Guerra Comercial
Trump impõe novas tarifas a dezenas de países; Brasil segue com a maior taxa
Política Internacional
Washington / EUA
O presidente dos Estados Unidos, Donald Trump, assinou, na noite desta quinta-feira (31/7), uma ordem executiva que modifica e amplia as tarifas aplicadas a dezenas de países com os quais a Casa Branca afirma ter um déficit comercial.
As novas tarifas aduaneiras oscilam entre 10% e 41%, sendo a mais alta para a Síria, enquanto União Europeia (UE), Japão e Coreia do Sul estarão sujeitos a 15%. Mesmo com endurecimento sobre diversos países, a tarifa de 50% para os produtos brasileiros continua sendo a mais alta aplicada por Trump.
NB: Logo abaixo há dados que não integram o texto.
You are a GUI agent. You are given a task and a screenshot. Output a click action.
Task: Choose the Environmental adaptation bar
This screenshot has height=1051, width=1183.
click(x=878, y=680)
Na América Latina, Washington aumentou para 15% os encargos para Costa Rica, Bolívia e Equador, e manteve intactos os previstos em abril para Venezuela (15%) e Nicarágua (18%).
As novas taxas começarão a ser cobradas em 7 de agosto, sete dias após a data anunciada originalmente. O adiamento tem como objetivo dar tempo às aduanas para se prepararem, explicou uma fonte do alto escalão.
No documento no qual os EUA detalham as novas tarifas, o Brasil aparece com 10%, mas apenas até 6 de agosto. Na quarta-feira (30), Trump determinou impostos adicionais de 40% aos bens exportados pelo Brasil. Somados aos 10% já existentes, a alíquota sobe para 50%
Canadá e México
Como Trump havia ameaçado, ele aumentou de 25% para 35% as tarifas sobre os produtos canadenses que entram nos Estados Unidos fora do T-MEC. “O Canadá não cooperou para conter o fluxo contínuo de fentanil e outras drogas ilícitas, e tomou medidas de represália contra os Estados Unidos”, criticou a Casa Branca em um documento.
“Os cartéis mexicanos operam cada vez mais laboratórios de síntese de fentanil e nitazeno no Canadá”, acrescentou o governo americano, sobre dois opioides sintéticos que preocupam os Estados Unidos.
Já em relação ao México, Trump anunciou no Truth Social que ele e a presidente do México, Claudia Sheinbaum, chegaram a um acordo para adiar em 90 dias a entrada em vigor das tarifas sobre importações mexicanas.
Trump afirmou também que espera chegar a um acordo comercial com o México dentro desse prazo. “Haverá cooperação contínua na fronteira, no que se refere a todos os aspectos da Segurança, incluindo drogas, distribuição de drogas e imigração ilegal para os Estados Unidos”, escreveu Trump.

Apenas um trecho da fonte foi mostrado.